The paper is here: https://arxiv.org/abs/1610.02607
Last week the ECHO team took the (relatively) short drive from Tempe up to Prescott, Arizona and Embry Riddle Aeronautical University to do some more testing at a new location. The Embry-Riddle Physics department has put together a very nice campus observatory which is predominantly devoted to radio science, both astronomy and aerospace. Under the leadership of Professor Andri Gretarsson, they have set up a set of three MWA tiles with which they plan to observe pulsars, and antenna elements from LWA and from LOFAR. On this trip we got shown around the site, made a preliminary map of one MWA tile, and discussed plans in the works to build a HERA dish.
We only had a few hours in the afternoon to map the tile, so we hurried through three sorties and hoped for the best. Getting home and processing the data we were pleased to see the expected square sidelobe pattern (shown below). The errors are still a bit high due to a low sample count, so we'll be heading back up as soon as we can to get more data.
This week several students and I traveled to Green Bank, WV for some high precision testing of the ECHO drone. The goal was to test our beam mapping accuracy on an antenna for which we had good models. This was also a week reserved for focused work; its our opportunity to put in a solid amount of time in the field to work out the kinks in the mapping process. After some rain delays on day 1 the weather was beautiful for flying. Over the course of four days we flew around 25 flights and made four complete beam maps. This is described in more detail in our field report memo:
Report on ECHO measurements of Orbcomm dipoles in Green Bank. D. Jacobs (2015)

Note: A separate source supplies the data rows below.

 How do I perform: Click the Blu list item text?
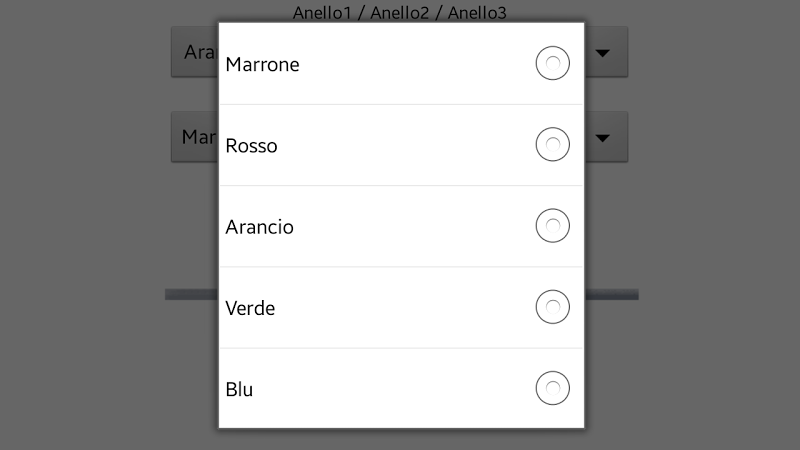(239, 389)
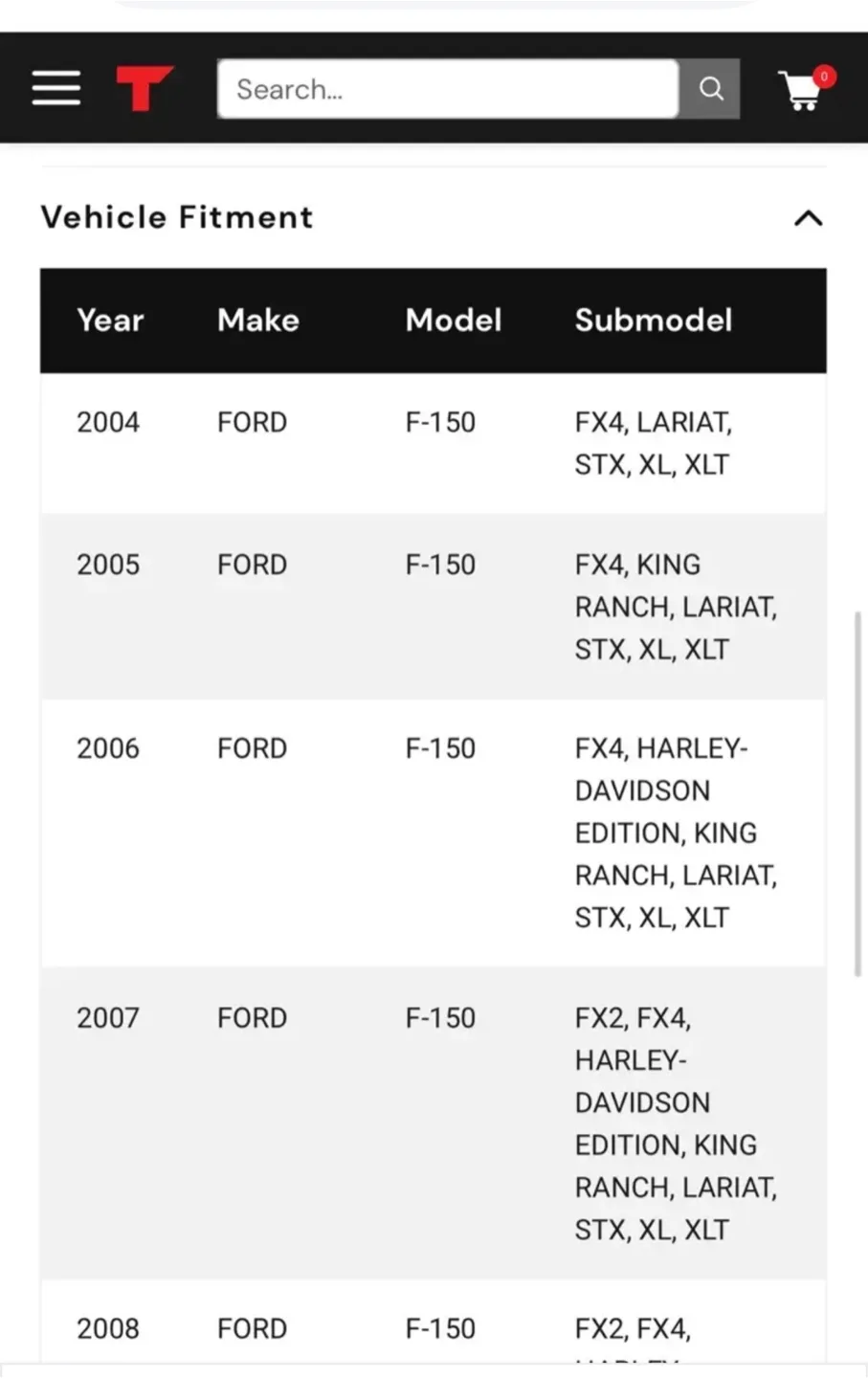The image size is (868, 1378).
Task: Tap the red cart item-count badge
Action: coord(824,76)
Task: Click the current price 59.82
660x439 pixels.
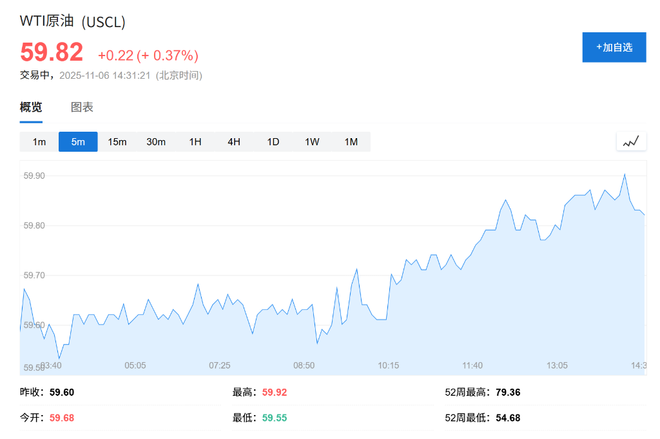Action: pos(51,53)
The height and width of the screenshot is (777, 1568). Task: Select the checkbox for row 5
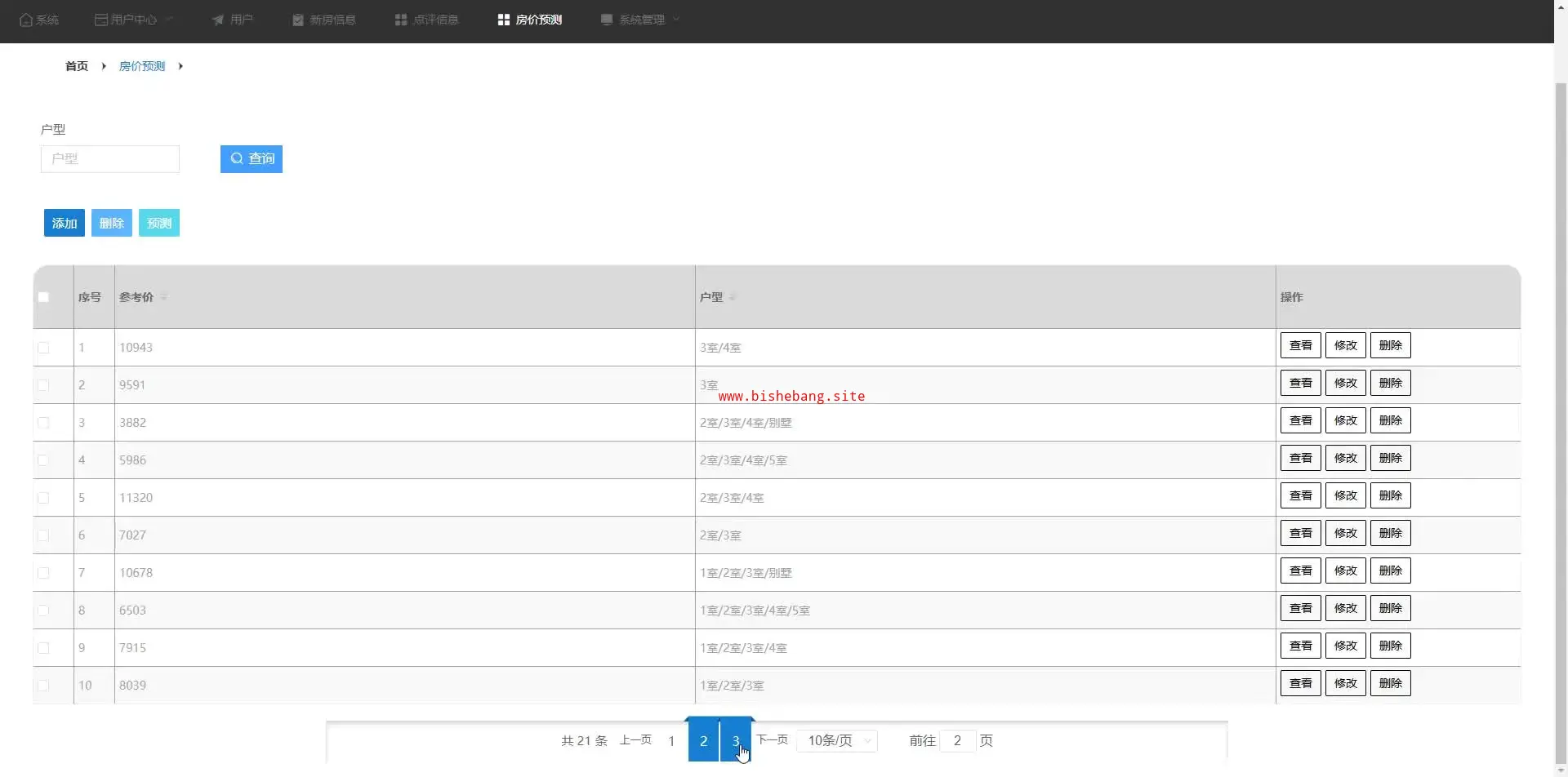click(43, 498)
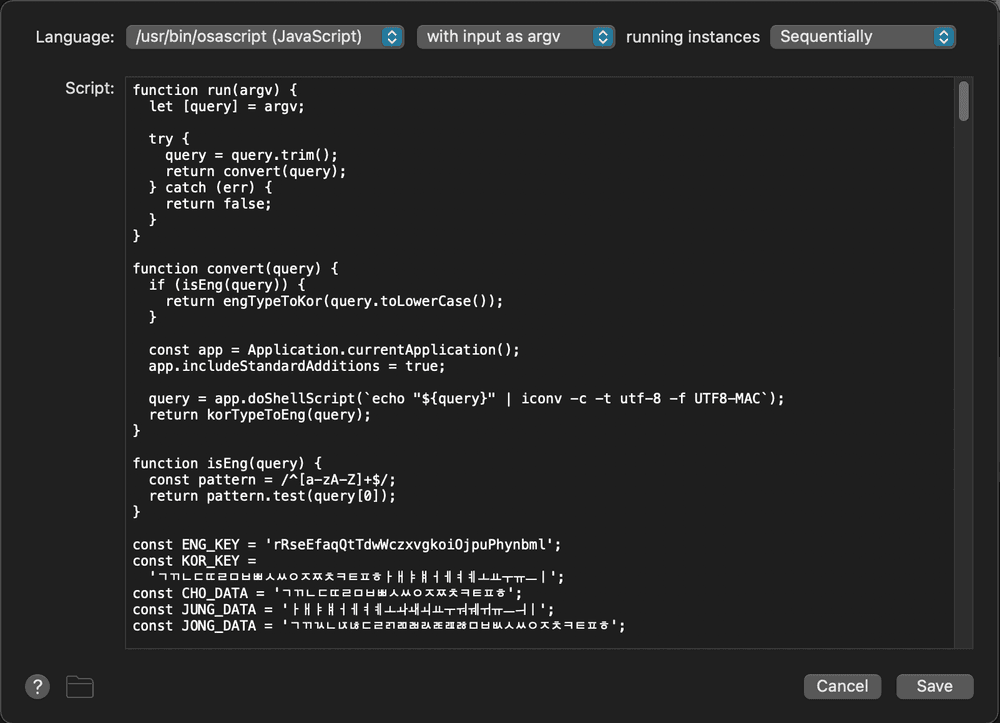Place cursor on 'function isEng(query)' line

227,463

We had a good time and learned a lot; students and PI. Physics student Jacob took some truly excellent photos, check out the complete album here.
ECHO is the External Calibrator for Hydrogen Observatories, a drone-mounted calibrator designed to help us get 1 part in 10,000 precision in cosmology telescopes targeting the first half-billion years of cosmic time. ECHO is supported by the National Science Foundation and Arizona NASA Space-Grant.

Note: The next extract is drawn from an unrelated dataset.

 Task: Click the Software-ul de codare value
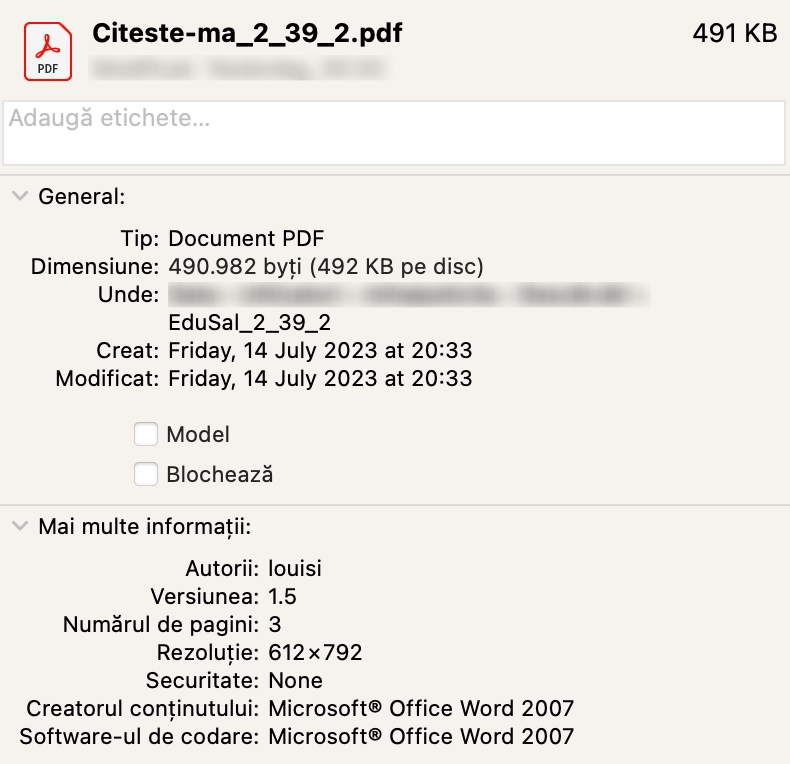[421, 737]
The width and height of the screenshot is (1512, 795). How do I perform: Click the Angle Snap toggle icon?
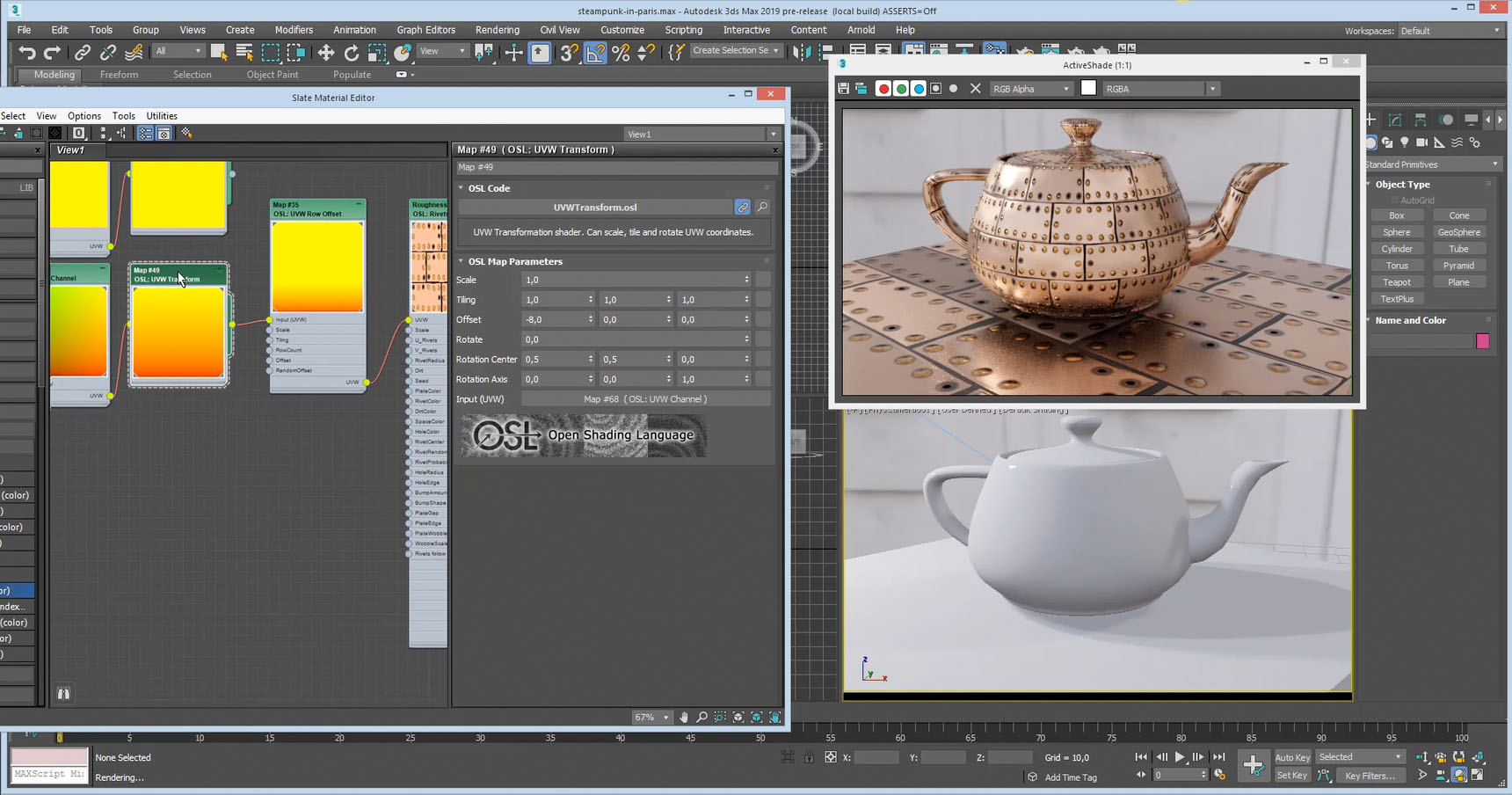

This semester I start work in earnest on a new project thats been simmering in the background, the External Calibrator for Hydrogen Observatories (ECHO) an experimental method to provide an airborne calibration source for wide-field radio arrays observing Hydrogen at cosmological distances. In particular, accurate maps of the primary beam (the response of the receiver dipoles as a function of position on the sky) have been found to be crucial at multiple stages analysis of data from PAPER/MWA/LOFAR etc but have historically been measured through indirect means such as the amplitude of satellites or radio galaxies passing overhead. ECHO aims to provide a direct measurement with a system where all parameters are under the experimenter’s control.
At this point we are designing and building our transmitter (don't need much power for a radio telescope!) and selecting a new drone platform. We've hired a small team of undergraduates to take point.
This project is supported by National Science Foundation and the Bowman Low frequency Cosmology lab in the School for Earth and Space Exploration.